In the late 1950s, Yeaw and other conservationists loosely organized as a "Committee of Concern," advocating for the creation of the American River Parkway. On February 28, 1961, they formed the Save the American River Association (SARA) to coordinate public campaigning for preservation of the parkway. SARA's efforts are recognized as a contributing factor leading to the Sacramento County Board of Supervisors' adoption of the American River Parkway concept in the county's 1962 General Plan and its implementation of the plan throughout the 1960s.
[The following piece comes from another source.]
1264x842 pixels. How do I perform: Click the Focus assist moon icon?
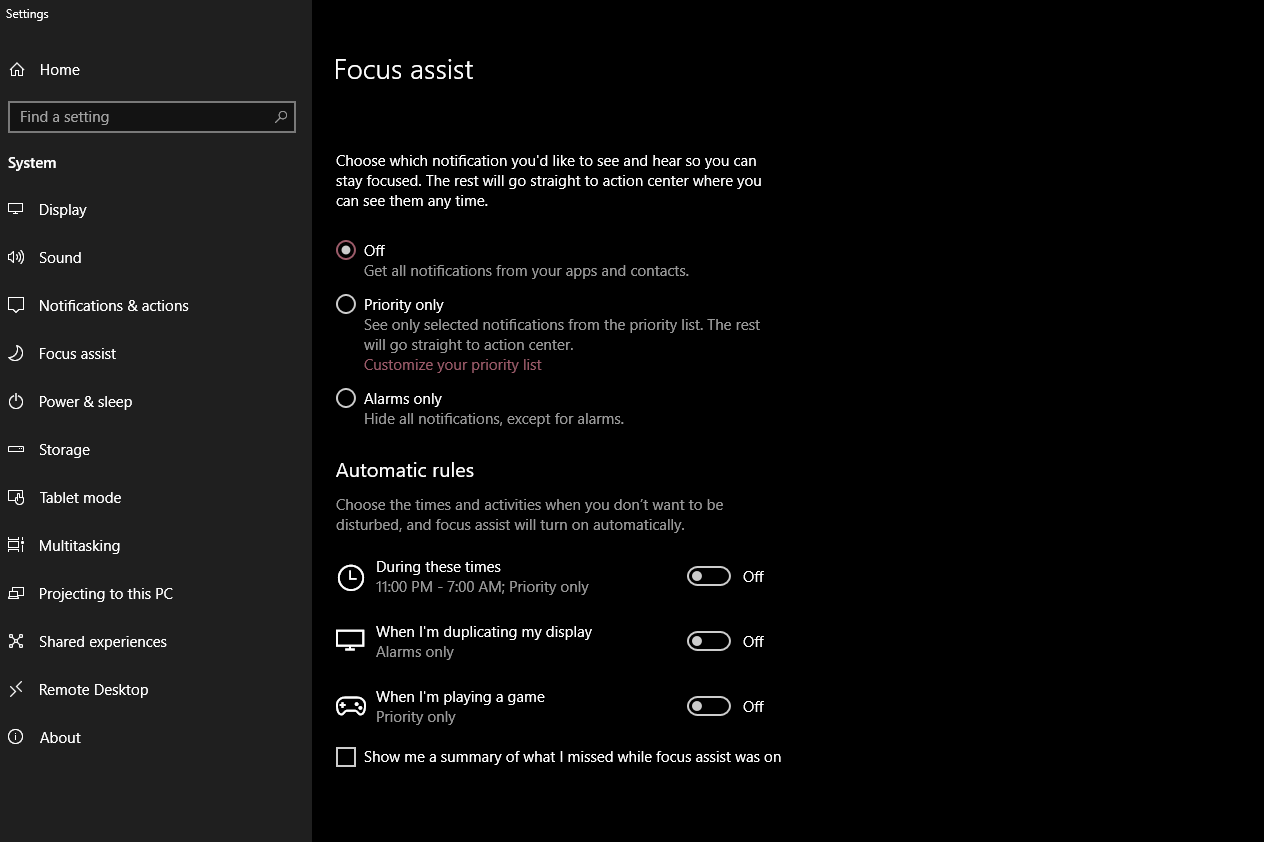tap(15, 353)
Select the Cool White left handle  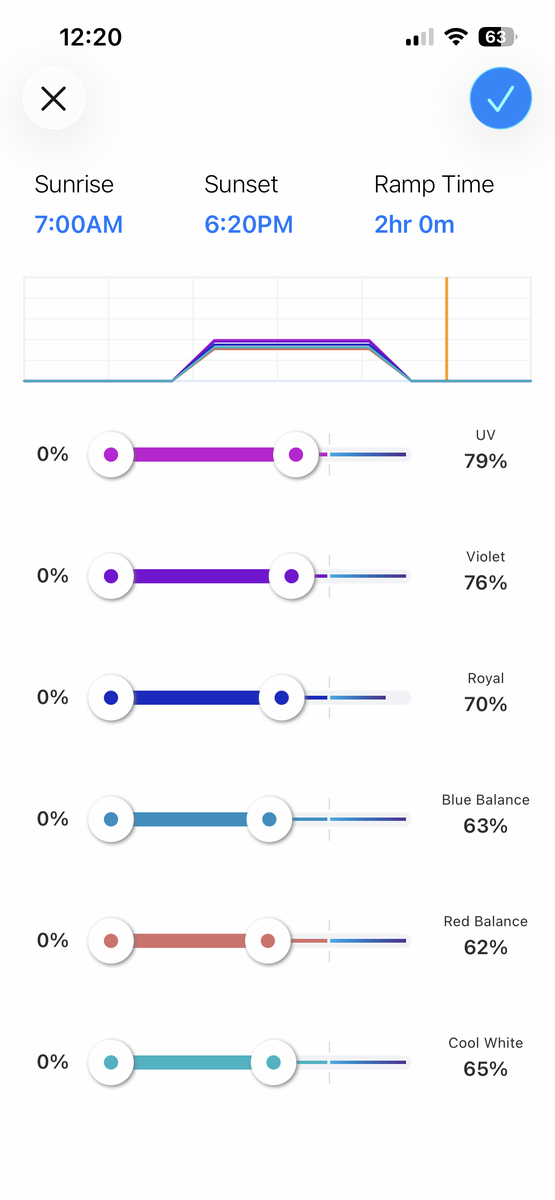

SARA was credited for its public outreach educating county residents about the proposed parkway, including organizing speaker series, creating and distributing pamphlets, and producing a short documentary, Operation STAR, which aired on local television. Yeaw's youth field trips to Deterding Woods were prominently featured in these materials. The Sacramento Bee ran feature articles with large photo spreads of Yeaw's work in 1962 and again in 1963, and similar photographs appeared in a 1964 article in Sunset Magazine titled "How the American River was 'saved' – Community Action in the West ... a success story in Sacramento."

Sunset Magazine (1964)

In the early 1960s, Yeaw expanded her Deterding Woods field trip program, enlisting volunteer docents and formalizing her relationship with the County Department of Parks and Recreation. In 1964, she reported that she and her docents had led 7,200 schoolchildren on field trips during the 1963–64 school year alone. She also reported that the Parks Department was studying plans to construct a nature center in Deterding Woods and to expand the program to other suitable areas.

== Publications ==

In 1963, Yeaw wrote and illustrated a field guide, The Outdoor World of the Sacramento Region, published through the Sacramento County Office of Education. The guide was made available for free to Sacramento County teachers, sold thousands of copies, and continues to be published through updated editions.

Yeaw also contributed to educational publications including Oaks, Our Heritage Trees; Indoor-Outdoor Natural Learning Experiences; and Cultural Summer School Science Unit (K–3).

== Honors and legacy ==

Yeaw died of cancer in 1970, but the County Parks Department continued to employ nature tour guides in Ancil Hoffman Park to carry on Yeaw's work. The Effie Yeaw Nature Center was built in Ancil Hoffman Park in 1976 and named in her honor. Since the 1980s, a non-profit organization, the American River Natural History Association, has continued operation of the Nature Center.

Yeaw’s conservation work was featured in numerous newspaper and magazine articles. In 1965, she received the American Motors Corporation Conservation Award. In 2009, the California Park and Recreation Society inducted Yeaw into its Hall of Honor.